The only foreigner (from AP) who asked why it took them so long to send the first samples to Atlanta or Canada, was answered Cantinflas style; that is, they turned the question around.
They are getting the equipment to analyze the virus quickly the day after tomorrow and if it turns out to be type A (whether it's swine flu or not), people will be given immediate treatment and then the samples will be analyzed more in depth. Why didn't they think of this before?
One hears very ugly stories about people who have gone to the hospital and they have been turned away, because they have nothing or because the hospital workers don't want to be infected. Many people called Channel 11 asking what to do, since they have symptoms. Apparently, they have no one to turn to, or they did and it didn't work. It's very sad.
The Secretary of Health says they are dying because they are getting to the hospital too late*. I say it's also because they were not diagnosed correctly. Equipment and organization are lacking. I'm very angry.
According to an acquaintance of a friend who works at the Social Security Institute, there's already like 800 deaths. Who knows. Let's see what they come up with tomorrow.
I already have 19 face masks imported from Houston, and also the undies**!

* Classic strategy: blame the victims.
** The Enchilada family posted a jolly picture of themselves wearing their underwear as face masks.

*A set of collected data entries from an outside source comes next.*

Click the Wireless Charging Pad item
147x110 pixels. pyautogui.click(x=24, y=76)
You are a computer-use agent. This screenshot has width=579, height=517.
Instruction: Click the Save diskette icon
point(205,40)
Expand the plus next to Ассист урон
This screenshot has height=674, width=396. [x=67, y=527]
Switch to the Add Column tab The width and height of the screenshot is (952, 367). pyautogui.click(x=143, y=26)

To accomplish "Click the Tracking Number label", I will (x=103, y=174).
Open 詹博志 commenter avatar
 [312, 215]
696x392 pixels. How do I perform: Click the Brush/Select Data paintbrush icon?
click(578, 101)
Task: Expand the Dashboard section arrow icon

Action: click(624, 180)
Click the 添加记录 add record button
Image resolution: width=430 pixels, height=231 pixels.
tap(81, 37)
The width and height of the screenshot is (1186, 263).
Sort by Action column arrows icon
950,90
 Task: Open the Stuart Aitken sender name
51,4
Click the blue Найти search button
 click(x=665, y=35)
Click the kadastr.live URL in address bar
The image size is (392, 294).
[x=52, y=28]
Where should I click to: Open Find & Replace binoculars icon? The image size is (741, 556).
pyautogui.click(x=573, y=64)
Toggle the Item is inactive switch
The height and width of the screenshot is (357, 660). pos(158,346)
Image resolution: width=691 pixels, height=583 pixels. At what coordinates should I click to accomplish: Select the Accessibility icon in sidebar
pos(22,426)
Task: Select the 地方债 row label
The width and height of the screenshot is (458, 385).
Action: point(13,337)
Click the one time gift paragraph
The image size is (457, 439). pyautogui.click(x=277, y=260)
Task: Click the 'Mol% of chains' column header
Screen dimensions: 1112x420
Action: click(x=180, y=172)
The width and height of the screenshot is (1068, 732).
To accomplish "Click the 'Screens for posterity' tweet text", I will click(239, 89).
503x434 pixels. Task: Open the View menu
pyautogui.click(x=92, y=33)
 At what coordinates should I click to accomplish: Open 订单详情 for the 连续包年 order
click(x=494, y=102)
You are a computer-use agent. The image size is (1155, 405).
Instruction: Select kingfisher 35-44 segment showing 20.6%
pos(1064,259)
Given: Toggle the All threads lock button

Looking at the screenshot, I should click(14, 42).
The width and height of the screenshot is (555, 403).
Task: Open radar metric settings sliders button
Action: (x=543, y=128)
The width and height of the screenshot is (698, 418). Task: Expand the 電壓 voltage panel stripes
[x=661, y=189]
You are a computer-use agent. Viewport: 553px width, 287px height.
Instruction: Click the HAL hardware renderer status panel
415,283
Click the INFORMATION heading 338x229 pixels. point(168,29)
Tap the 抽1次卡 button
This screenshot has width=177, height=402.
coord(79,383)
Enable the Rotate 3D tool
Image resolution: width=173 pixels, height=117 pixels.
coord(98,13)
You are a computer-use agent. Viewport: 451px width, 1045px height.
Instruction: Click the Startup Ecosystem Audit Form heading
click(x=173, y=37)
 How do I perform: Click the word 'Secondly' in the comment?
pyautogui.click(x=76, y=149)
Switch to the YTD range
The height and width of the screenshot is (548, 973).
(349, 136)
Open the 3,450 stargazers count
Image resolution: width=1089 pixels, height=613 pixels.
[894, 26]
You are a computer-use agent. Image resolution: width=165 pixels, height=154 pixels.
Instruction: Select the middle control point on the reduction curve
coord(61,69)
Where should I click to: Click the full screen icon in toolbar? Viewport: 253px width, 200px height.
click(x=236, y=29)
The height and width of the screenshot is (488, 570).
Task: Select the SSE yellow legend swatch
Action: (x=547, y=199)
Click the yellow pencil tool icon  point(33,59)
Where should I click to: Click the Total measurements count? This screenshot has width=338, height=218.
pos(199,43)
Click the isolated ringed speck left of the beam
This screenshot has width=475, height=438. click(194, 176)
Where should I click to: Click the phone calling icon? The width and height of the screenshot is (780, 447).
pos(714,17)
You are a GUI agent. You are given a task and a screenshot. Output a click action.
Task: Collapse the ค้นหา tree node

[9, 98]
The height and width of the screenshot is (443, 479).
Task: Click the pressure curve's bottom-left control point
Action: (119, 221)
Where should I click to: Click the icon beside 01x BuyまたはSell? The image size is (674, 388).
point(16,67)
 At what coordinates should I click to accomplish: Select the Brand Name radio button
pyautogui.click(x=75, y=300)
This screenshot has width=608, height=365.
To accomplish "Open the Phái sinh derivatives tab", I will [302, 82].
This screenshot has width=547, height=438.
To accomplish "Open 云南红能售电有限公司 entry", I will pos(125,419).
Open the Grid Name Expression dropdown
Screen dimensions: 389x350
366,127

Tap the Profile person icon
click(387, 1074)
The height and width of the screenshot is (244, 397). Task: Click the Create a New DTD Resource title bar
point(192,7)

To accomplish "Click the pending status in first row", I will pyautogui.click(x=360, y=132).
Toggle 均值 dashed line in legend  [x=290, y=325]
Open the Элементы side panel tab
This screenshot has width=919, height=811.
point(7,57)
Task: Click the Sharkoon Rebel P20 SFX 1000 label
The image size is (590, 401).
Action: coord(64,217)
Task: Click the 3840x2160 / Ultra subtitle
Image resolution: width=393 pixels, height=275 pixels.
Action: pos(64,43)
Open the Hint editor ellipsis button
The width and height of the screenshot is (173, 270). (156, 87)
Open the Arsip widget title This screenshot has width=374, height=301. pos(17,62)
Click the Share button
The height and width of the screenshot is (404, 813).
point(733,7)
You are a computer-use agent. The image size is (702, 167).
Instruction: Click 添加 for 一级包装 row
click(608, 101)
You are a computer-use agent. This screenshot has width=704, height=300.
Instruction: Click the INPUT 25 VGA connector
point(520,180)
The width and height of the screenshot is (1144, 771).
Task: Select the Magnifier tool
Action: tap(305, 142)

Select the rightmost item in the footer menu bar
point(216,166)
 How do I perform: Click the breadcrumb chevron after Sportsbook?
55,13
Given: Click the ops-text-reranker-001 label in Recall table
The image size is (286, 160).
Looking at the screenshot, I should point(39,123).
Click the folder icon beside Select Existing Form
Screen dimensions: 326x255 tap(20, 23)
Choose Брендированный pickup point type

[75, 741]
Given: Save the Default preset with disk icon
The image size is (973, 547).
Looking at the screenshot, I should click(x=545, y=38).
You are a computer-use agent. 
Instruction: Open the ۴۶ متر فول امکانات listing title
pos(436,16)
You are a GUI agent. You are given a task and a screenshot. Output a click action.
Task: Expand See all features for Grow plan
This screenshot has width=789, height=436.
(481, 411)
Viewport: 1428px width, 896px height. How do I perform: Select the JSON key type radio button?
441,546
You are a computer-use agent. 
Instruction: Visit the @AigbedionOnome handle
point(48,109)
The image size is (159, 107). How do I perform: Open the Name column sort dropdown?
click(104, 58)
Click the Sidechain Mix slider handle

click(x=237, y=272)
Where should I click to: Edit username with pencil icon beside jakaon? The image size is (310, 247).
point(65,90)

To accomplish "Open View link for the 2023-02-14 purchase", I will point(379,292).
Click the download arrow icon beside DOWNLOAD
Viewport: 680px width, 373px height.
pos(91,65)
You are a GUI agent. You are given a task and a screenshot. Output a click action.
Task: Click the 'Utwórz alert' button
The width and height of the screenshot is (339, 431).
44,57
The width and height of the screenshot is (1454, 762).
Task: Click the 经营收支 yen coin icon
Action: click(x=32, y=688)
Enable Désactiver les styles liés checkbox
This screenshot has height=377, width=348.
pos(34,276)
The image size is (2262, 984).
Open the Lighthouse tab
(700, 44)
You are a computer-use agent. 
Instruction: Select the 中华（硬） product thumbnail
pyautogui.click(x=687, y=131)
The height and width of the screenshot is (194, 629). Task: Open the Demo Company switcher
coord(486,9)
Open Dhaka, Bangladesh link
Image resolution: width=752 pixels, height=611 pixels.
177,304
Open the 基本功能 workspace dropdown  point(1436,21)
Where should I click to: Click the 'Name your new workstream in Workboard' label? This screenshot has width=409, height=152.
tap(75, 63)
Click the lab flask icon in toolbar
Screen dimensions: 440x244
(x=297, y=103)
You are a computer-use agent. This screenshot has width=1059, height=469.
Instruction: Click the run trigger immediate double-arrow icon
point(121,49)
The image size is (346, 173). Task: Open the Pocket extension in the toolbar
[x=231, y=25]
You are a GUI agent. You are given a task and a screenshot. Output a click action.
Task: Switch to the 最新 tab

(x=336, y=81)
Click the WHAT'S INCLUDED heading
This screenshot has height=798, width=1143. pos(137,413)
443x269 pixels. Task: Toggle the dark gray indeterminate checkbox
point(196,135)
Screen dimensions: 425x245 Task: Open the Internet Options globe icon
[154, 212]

As I suspected, it's mostly the poor who are dying. Mexicans think that Mexico has no infrastructure. I think it does or at least it tries to have one. The problem is that it also has a penchant for utter disorganization. Order and logic are not its strong suit. The authorities should be telling people not to panic, so as not to create food and medicine shortages. They should be organizing against the consequences of panic. I don't think they are. President Calderón should be addressing the nation, calming people and reassuring them. I don't know that this is happening. If there is no soap in the government hospitals, the government should be asking the big soap companies, like Colgate-Palmolive or Unilever, to donate some. This should not be a problem.
Unfortunately, like many semideveloped countries where the disparity between rich and poor is abysmal, in Mexico there is general, and even official contempt for the poor (like in India or Brasil). If there weren't, somebody would do something to raise their standard of living somehow. In Mexico the government is content to let them move up north or to embark frequently on cosmetic populist campaigns that never really change anything.
It is not a country that is used to the free flow of information, even though this has improved in recent years. As you can see from the reports above, it thrives on rumor. People totally distrust the government, so on top of all the agita, there is also a terrible feeling of not having faith in the institutions, the government or even society itself. I think Mexicans have, on occasion, shown their nobility of spirit, as in the 1985 earthquake when they took it upon themselves to organize (utter chaos but at least they tried) when the government was asleep at the wheel. In a pandemic, obviously, the natural feelings of pity and solidarity take a back seat to saving your own skin, to actual mortal fear of anybody who has taken the subway. Which is why unfortunately, this time we may not see that empathy, and it may get very ugly.